Iosif Hodoș has stood out through his political activity. In 1848, when he was only 19 years old, being entrusted to him the vice-prefecture of Zarand county, he participated in all the national, political and cultural acts of the county. He was elected general secretary of the national assembly on The Field of Liberty, of 3–5 May 1848. As a deputy in the Hungarian diet of Pest, he supported the autonomy and integrity of Transylvania for which he was congratulated by the people of Brașov, Craiova, Bucharest and by those from the Sibiu Academy of Rights.

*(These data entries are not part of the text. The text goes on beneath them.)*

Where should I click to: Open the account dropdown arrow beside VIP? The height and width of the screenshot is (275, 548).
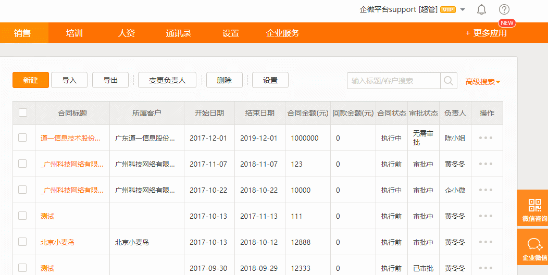[x=463, y=9]
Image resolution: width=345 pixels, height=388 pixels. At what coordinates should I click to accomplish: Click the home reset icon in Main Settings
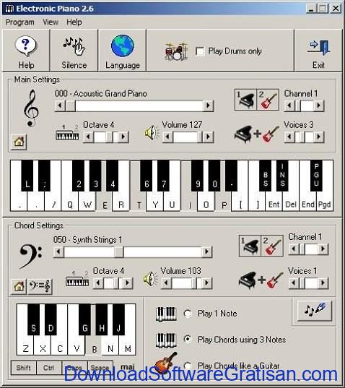point(19,142)
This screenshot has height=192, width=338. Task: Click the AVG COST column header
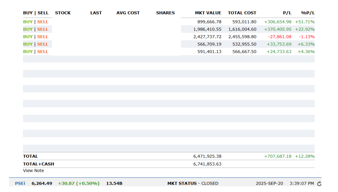(x=128, y=13)
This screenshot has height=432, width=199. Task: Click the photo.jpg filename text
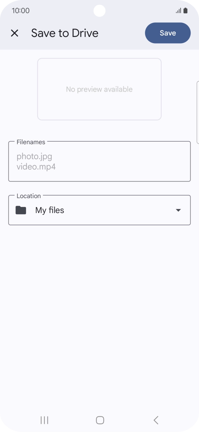[x=34, y=157]
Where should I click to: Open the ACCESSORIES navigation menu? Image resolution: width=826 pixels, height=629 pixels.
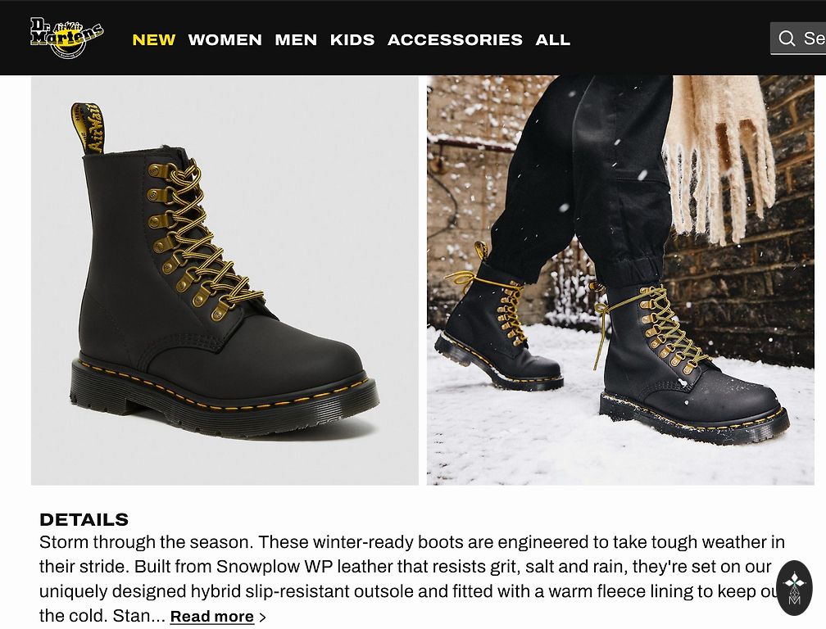tap(455, 39)
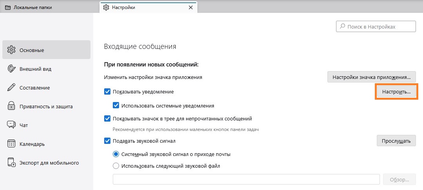Image resolution: width=423 pixels, height=190 pixels.
Task: Close the Настройки tab
Action: (x=191, y=7)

His love for his country inflamed him as much as his father-in-law Simion Balint. This can be seen from the political activity they both carried out, fighting for the rights of Romanians in Transylvania, as well as from some small but still significant deeds. Thus in the letter of November 25, 1858, sent from Vienna to those at home in Roșia, Iosif Hodoș and Simion Balint show that he was waiting to go in audience to the emperor, who was gone, then Balint writes: ...but the ugly so they realized that we think we won't get out of here ... we can barely get to our polenta once again.

In 1869 and 1878, for three terms, Iosif Hodoș was a member of the Budapest Parliament.

He was one of the founding members of the Romanian Literary Society, a society that would later become the Romanian Academy. He was the general secretary of the Romanian Academy until his death. As a member of the Romanian Academy, Iosif Hodoș has made a report Literature and Fine Arts in 1868.

He published in Pesta, in 1871, the law study entitled Romanians and the Constitution of Transylvania (Românii și constituția Transilvaniei). On behalf of the Romanian Academy, he translated and edited the works of Dimitrie Cantemir Descriptio Moldaviae and The history of the Ottoman Empire. In 1861, he collaborated with The Carpathian Magazine (Revista Carpaților) edited by Gheorghe Sion and in The Paper for the Mind, Heart and Literature (Foaie pentru minte, inimă şi literatură). He was invited to occupy the department of Romanian language and literature at the Academy of Iași.